◆ **Quoted passage**
Sam Ayorinde

Personal information
- Full name: Samuel Tayo Ayorinde
- Date of birth: 20 October 1974 (age 51)
- Place of birth: Lagos, Nigeria
- Height: 1.80 m (5 ft 11 in)
- Position: Striker

Senior career*
- Years: Team / Apps / (Gls)
- 1991–1993: NEPA Lagos
- 1993–1994: Stade Tunisien / 0 / (0)
- 1994–1995: Sturm Graz / 0 / (0)
- 1995–1997: Leyton Orient / 13 / (2)
- 1997: FF Jaro / 20 / (4)
- 1997–1998: Dover Athletic / 5 / (5)
- 1998–1999: Bangor City / 9 / (3)
- 1999: Stade Tunisien / 4 / (1)
- 1999–2000: Hapoel Beit She'an / 0 / (0)
- 2000–2001: Assyriska / 50 / (14)
- 2001–2002: Stalybridge Celtic / 19 / (6)
- 2002–2003: AIK / 12 / (2)
- 2003–2004: Shenyang Ginde / 14 / (2)
- 2004–2005: Syrianska
- 2005–2006: Da Nang / 0 / (0)

Stored records:
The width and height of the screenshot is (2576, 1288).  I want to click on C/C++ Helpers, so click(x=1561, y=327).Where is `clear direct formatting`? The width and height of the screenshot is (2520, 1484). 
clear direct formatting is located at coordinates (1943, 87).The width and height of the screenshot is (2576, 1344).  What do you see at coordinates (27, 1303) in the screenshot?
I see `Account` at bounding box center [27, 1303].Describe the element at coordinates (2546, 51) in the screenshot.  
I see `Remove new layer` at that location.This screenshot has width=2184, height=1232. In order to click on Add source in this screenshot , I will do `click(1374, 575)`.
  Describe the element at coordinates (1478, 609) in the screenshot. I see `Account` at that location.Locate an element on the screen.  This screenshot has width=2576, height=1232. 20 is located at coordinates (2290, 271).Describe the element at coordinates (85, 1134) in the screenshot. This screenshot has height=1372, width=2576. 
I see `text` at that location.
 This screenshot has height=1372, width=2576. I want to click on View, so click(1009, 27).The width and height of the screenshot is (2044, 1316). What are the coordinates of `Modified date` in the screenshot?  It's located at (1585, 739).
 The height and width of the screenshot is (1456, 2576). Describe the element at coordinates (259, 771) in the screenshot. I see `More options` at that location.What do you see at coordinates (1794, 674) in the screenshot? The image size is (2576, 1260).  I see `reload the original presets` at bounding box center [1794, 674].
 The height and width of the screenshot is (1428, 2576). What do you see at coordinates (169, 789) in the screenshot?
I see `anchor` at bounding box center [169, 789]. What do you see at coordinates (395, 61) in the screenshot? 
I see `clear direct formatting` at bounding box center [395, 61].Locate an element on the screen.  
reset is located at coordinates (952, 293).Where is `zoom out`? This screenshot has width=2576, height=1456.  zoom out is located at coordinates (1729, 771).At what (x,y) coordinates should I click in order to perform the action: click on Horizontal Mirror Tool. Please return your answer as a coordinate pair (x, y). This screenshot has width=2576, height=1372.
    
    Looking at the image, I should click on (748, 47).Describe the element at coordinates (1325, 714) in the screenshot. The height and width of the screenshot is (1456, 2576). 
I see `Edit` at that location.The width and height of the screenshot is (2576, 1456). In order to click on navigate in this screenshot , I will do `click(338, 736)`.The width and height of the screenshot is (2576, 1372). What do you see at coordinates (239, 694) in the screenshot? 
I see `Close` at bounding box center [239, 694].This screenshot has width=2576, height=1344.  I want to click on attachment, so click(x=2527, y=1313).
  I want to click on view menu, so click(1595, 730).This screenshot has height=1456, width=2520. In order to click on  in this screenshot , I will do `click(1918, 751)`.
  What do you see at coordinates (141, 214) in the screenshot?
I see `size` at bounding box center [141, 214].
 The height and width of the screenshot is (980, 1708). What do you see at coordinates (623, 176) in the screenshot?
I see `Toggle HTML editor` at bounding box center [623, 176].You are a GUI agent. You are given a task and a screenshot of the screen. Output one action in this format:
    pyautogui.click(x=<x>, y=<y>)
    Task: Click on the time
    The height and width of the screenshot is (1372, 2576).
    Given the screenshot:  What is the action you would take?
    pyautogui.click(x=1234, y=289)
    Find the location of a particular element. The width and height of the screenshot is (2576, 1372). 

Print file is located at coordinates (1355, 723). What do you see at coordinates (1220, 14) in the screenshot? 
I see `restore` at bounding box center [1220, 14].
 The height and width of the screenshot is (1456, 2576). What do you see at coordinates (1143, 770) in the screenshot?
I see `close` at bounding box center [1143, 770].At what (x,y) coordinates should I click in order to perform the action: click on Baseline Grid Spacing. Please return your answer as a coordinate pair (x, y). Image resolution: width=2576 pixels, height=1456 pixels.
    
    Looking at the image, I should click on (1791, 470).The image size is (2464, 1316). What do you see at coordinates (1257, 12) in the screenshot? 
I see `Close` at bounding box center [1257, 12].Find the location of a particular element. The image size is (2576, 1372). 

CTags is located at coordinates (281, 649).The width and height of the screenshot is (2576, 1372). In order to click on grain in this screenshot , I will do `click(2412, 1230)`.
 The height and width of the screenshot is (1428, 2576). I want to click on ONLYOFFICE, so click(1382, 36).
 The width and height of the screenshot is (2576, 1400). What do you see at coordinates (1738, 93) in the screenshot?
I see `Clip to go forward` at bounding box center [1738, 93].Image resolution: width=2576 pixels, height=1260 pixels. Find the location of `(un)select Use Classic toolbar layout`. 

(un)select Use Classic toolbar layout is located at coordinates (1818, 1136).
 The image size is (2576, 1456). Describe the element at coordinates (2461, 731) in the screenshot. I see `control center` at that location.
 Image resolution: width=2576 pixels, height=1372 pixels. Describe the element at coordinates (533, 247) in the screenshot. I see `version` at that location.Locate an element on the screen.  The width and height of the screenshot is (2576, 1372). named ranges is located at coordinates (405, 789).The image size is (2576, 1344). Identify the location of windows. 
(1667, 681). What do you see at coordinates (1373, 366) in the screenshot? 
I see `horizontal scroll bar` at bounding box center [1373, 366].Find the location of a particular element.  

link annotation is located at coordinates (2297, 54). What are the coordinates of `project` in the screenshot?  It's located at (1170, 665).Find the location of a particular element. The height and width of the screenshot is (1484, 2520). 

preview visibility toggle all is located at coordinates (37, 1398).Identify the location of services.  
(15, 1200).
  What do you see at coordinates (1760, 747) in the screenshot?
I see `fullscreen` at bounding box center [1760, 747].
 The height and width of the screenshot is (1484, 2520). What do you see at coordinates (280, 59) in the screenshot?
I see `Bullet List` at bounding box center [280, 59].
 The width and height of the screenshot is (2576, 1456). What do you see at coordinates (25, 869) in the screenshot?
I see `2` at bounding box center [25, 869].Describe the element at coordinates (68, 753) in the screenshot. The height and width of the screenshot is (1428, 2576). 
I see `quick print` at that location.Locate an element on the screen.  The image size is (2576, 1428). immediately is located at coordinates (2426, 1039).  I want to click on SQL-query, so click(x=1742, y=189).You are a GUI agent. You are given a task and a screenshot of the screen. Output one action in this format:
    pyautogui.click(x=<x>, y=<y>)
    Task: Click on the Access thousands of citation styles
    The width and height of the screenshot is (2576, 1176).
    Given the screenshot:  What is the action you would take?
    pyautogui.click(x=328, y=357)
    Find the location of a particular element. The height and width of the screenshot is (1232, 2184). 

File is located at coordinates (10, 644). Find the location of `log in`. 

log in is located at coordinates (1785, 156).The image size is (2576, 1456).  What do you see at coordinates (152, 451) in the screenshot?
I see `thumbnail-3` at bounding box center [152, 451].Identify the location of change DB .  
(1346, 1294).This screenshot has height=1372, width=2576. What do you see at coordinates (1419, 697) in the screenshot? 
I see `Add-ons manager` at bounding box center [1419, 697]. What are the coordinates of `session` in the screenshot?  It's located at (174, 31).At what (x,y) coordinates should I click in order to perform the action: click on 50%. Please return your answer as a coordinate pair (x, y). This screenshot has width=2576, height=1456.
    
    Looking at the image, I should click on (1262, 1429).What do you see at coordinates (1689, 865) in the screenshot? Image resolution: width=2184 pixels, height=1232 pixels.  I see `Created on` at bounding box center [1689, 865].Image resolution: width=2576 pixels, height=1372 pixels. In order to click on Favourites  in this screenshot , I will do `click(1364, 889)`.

◆ **Work task A**
Return the part of the Sam Ayorinde profile that begins at the words "- 1997: FF Jaro" and stops after the words "She'an / 0 / (0)", copied character for character.
◆ **Work task B**
Answer these questions from the Sam Ayorinde profile:
(i) Where was he born?
(ii) What position does he play?
(iii) How many appearances did he make for Assyriska?
◆ **Work task C**
Write what comes next in the Sam Ayorinde profile, starting after its last line.

◆ **Exercise response A**
- 1997: FF Jaro / 20 / (4)
- 1997–1998: Dover Athletic / 5 / (5)
- 1998–1999: Bangor City / 9 / (3)
- 1999: Stade Tunisien / 4 / (1)
- 1999–2000: Hapoel Beit She'an / 0 / (0)

◆ **Exercise response B**
(i) Lagos, Nigeria
(ii) Striker
(iii) 50

◆ **Exercise response C**
- 2007: Persija Jakarta / 13 / (1)
- 2008: Gröndals IK / 6 / (1)
- 2009: Djurgårdsbrunns FC / 4 / (0)
- Total:  / 169 / (41)

International career
- 1998–2003: Nigeria / 2 / (0)

= Sam Ayorinde =

Nigerian footballer (born 1974)

Samuel Ayorinde (born 20 October 1974) is a Nigerian former footballer who played at both professional and international levels.
A striker, he played professionally for a number clubs throughout Africa, Europe and Asia, and he represented Nigeria at senior international level.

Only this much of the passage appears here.